C'est aussi dans cette perspective que la France a présenté plusieurs
idées nouvelles. Le Président de la République a notamment proposé un
secrétariat politique permanent, et à terme, une banque de
développement de la Méditerranée.
Q. - Vous vous êtes différencié de l'approche américaine en Iraq et
aviez prédit tout ce qui se passe, qu'en pensez-vous aujourd'hui ?
Cette différence d'approche subsiste-t-elle ?

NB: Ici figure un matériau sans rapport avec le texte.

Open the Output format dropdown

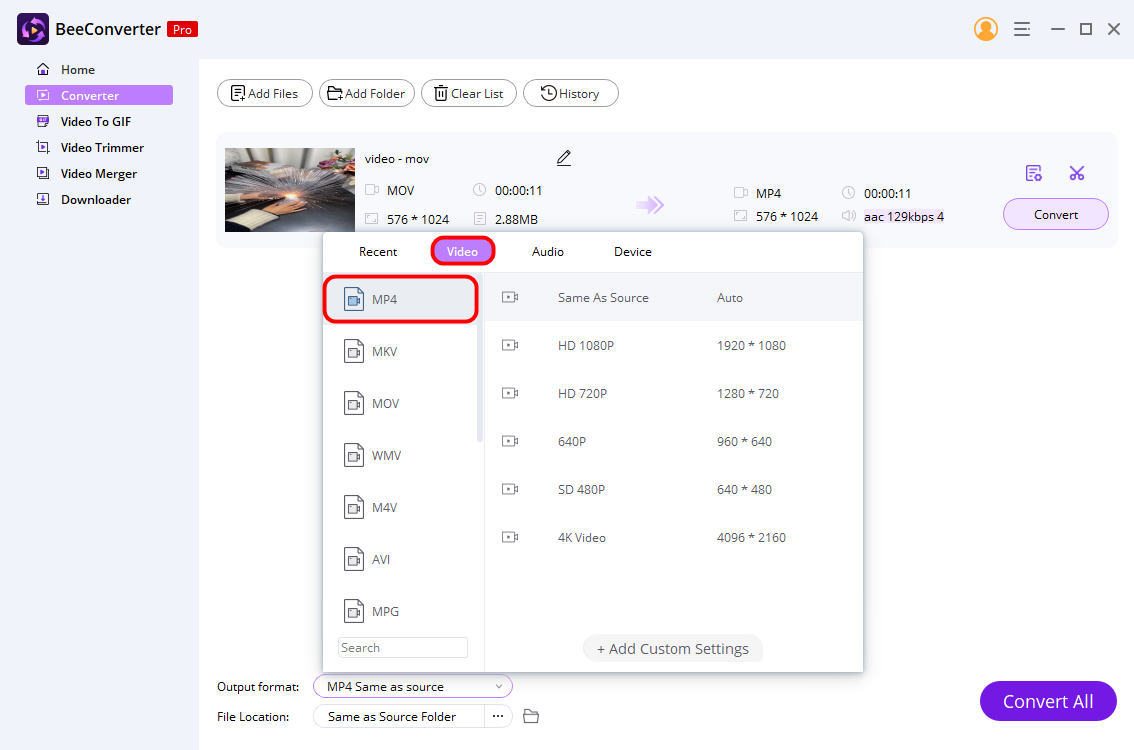click(412, 686)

Des différences d'approche ont existé à propos de l'intervention
militaire en Iraq, qui posait des questions fondamentales en matière de
respect de la légalité internationale. Mais ce qui importe aujourd'hui,
c'est d'aller de l'avant et de faire en sorte que l'objectif d'un Iraq
stable et démocratique, vivant en bonne intelligence avec ses voisins,
prenne corps.
Nous sommes aujourd'hui face à deux risques. Le premier est la division
de l'Irak, qui constituerait un véritable cauchemar pour la région. La
montée des violences, du communautarisme et des forces centrifuges fait
peser de lourdes menaces sur l'unité et l'intégrité du pays.

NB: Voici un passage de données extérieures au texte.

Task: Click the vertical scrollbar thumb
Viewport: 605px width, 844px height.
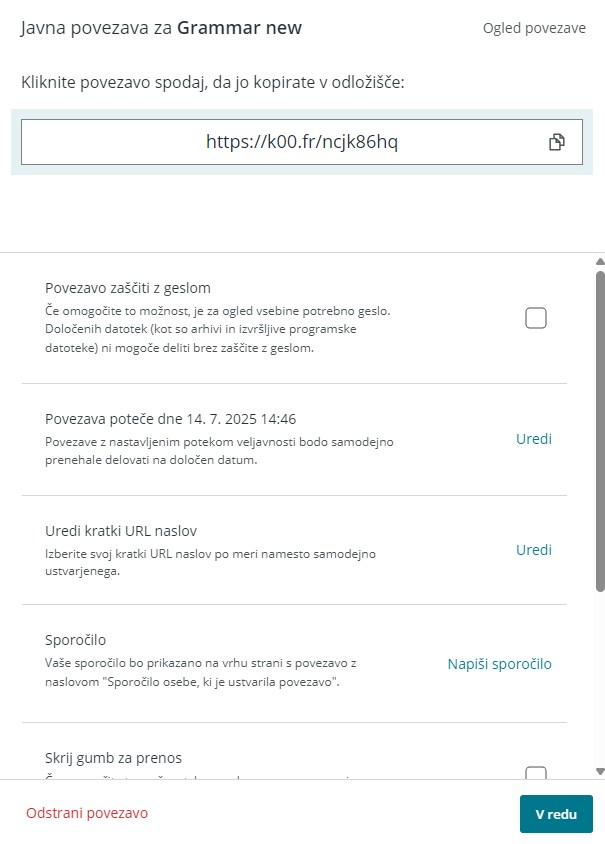Action: tap(600, 432)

Le second risque est le rôle croissant du terrorisme, avec ses
répercussions bien au-delà du pays.
Je pense donc qu'il est essentiel pour la communauté internationale de
rassembler ses efforts : nous soutenons à cet égard l'initiative de la
Ligue arabe qui tente d'appuyer un meilleur regroupement des
différentes forces politiques iraquiennes et de s'assurer que tous les
pays de la région travaillent ensemble pour aller de l'avant.
Q. - Comment voyez-vous l'avenir du Liban ? Pensez-vous que les
relations françaises avec le régime syrien en place ont atteint un
point de notre retour ?
Sur le Liban, nos objectifs sont connus : le premier, c'est la
recherche de la vérité sur les odieux assassinats qui ont endeuillé ce
pays ami, dont le dernier encore très récemment, et la punition des
coupables. Le second, c'est le soutien à l'indépendance et à la
souveraineté du Liban par la mise en oeuvre complète des résolutions
des Nations unies, notamment la résolution 1559.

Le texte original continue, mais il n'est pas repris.